Hello, reverse culture shock.
After processing the life changes that accompany immersion in new cultures, many travelers return home to find themselves at odds with their native culture — that their view of normal has shifted. Although sometimes frustrating, these unique first moments after arrival — the moments of culture shock — can be incredibly valuable.
Instead of curling up in a ball under a fluffy comforter and counting the days until your next departure, or hiding in the shelter of past trip memories, allow the reverse culture shock to be, well … shocking. Use your fresh set of eyes to notice the peculiarities and norms of your native culture that you may not have been able to see before. Take advantage of the shock to take stock of your life at home and, perhaps, to do something about how you live in relation to your ‘new’ world.
Note Things at Home That You Took for Granted Before—That You Love
At home, I smile at strangers I pass on the street and say hello, how are you in elevators. As a foreigner wandering around Nicaragua, I couldn’t so much as make eye contact with strangers on the street, lest I be interpreted as hitting on a male or ‘staring-down’ a female. It took me months—and many a catcall by an ‘encouraged’ male—to quash my impulse to make eye-contact with another being passing on an empty street, and instead learned to keep my eyes down. Now, I smile at everyone and enjoy friendly grocery tellers who, even if they don’t care, ask how my day is going.
Because the town I lived in was so isolated, on errand days into the ‘big city’ of Rivas, ice cream cone in hand, I’d sit on a bench in the plaza and just watch all the people go by. I observed the nuances of a culture just by watching people interact, talk, walk alone, rush or meander. What first struck me as I wandered around my big city airport was how many people there were—and how many different kinds of people. Quite apart from racial diversity—something I always took for granted and now love, the very existence of Asian-Americans, and African-Americans, and Armenian-Americans—there are just a lot of people. There are fat and skinny people, tall and short people, blonds, red-heads, the freckled and the non-freckled, people with big eyebrows and people with no eyebrows. And so I relish the opportunity to watch all these people, meanwhile gaining insight into my own culture.
Also, I missed granola dearly, and I appreciate it with a new zest every morning.
Note Things You Took for Granted Before—That You Don’t Like
$4 specialty iced lattes. Relish the indignity of prices: “That’s 80 córdobas, for goodness sakes—no I will not buy your medium sized coffee beverage for what, last week, I could have bought dinner for. I’ll make it at home, thank you.”
In most places in the word, if it’s hot outside, it’s hot inside. Right now, it’s June, the sun is shining, and I shiver inside a coffee shop, wearing jeans and a sweater, while the air conditioning roars above me. We over-climatize the great indoors, so that in the summer I layer up to go inside and in the winter I peel off layers in front of a hiked thermostat.
Appreciate the Things That Work
Electricity—no thrice weekly blackouts!—bus schedules, any schedule, the internet, the ice maker, ATMs, real service in restaurants … to name a few.
Politics.
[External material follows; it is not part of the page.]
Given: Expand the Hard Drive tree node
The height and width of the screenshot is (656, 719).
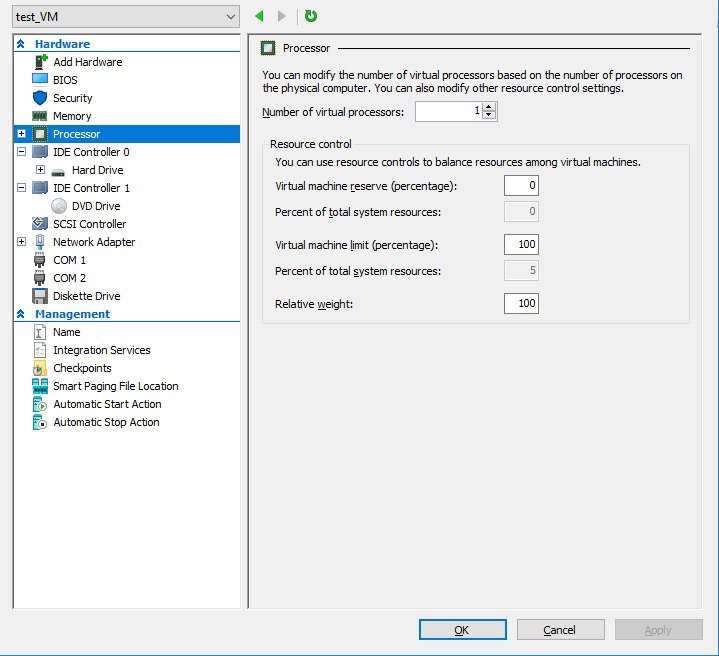Looking at the screenshot, I should (40, 170).
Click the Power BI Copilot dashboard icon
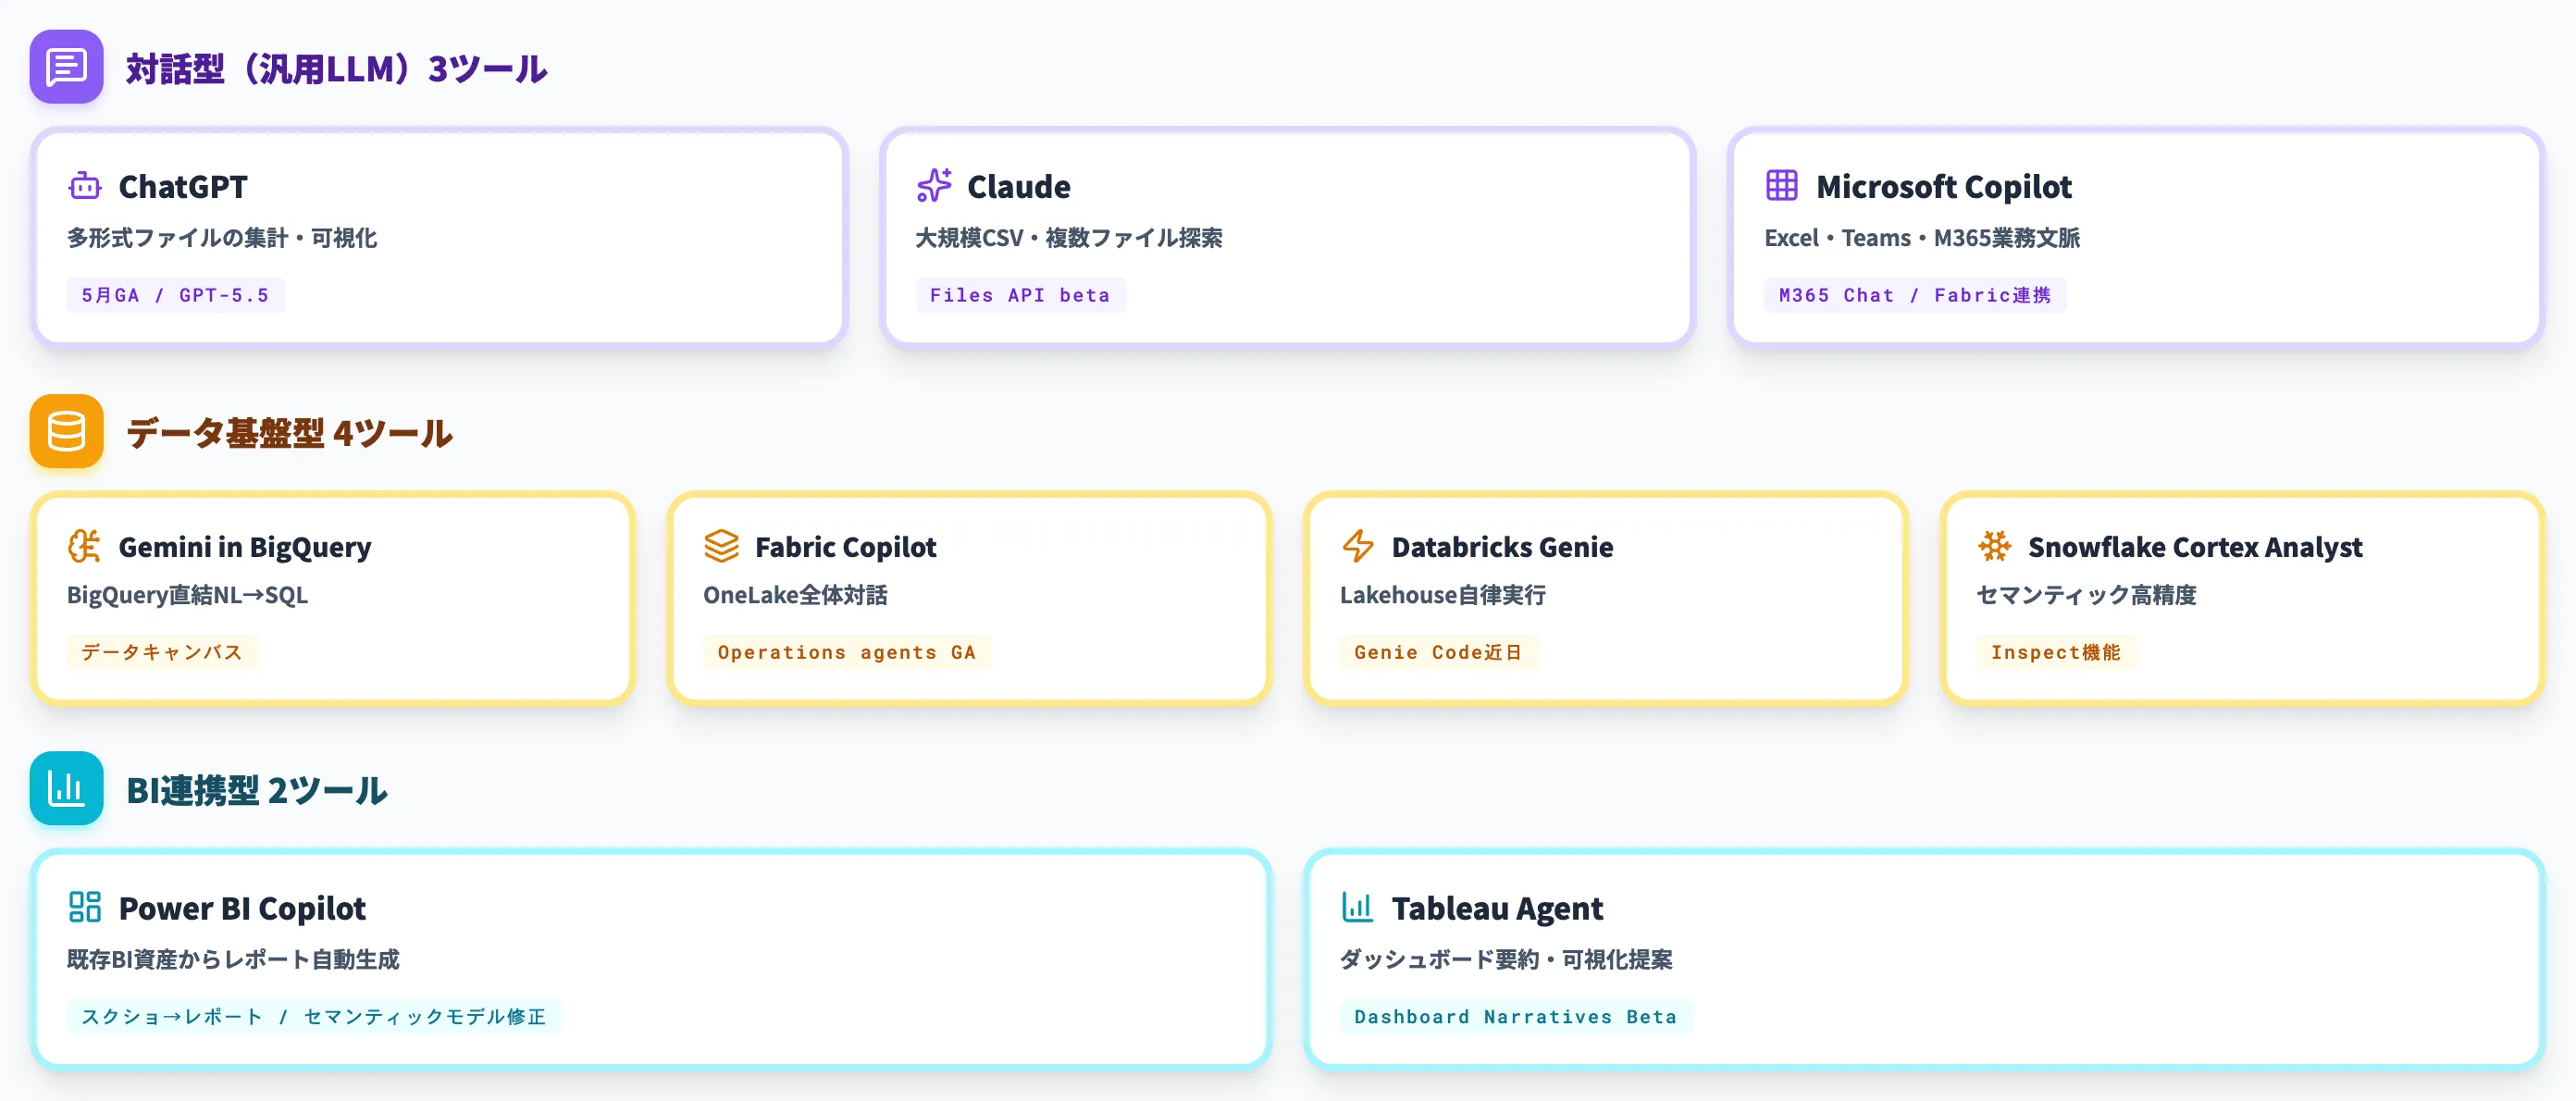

Yes, politics. In the midst of media analysis, it’s easy to become cynical about your country’s political process, to resort to sighing ‘they’re all the same, nothing ever changes.’ But, after witnessing first hand the blatant corruption of a Nicaraguan election—bags of ballots found in a city garbage dump and the murders of several candidates—I appreciate first-world politics. I relish the luxury we have to bicker over our differences and then cast our vote with the faith that it will be counted.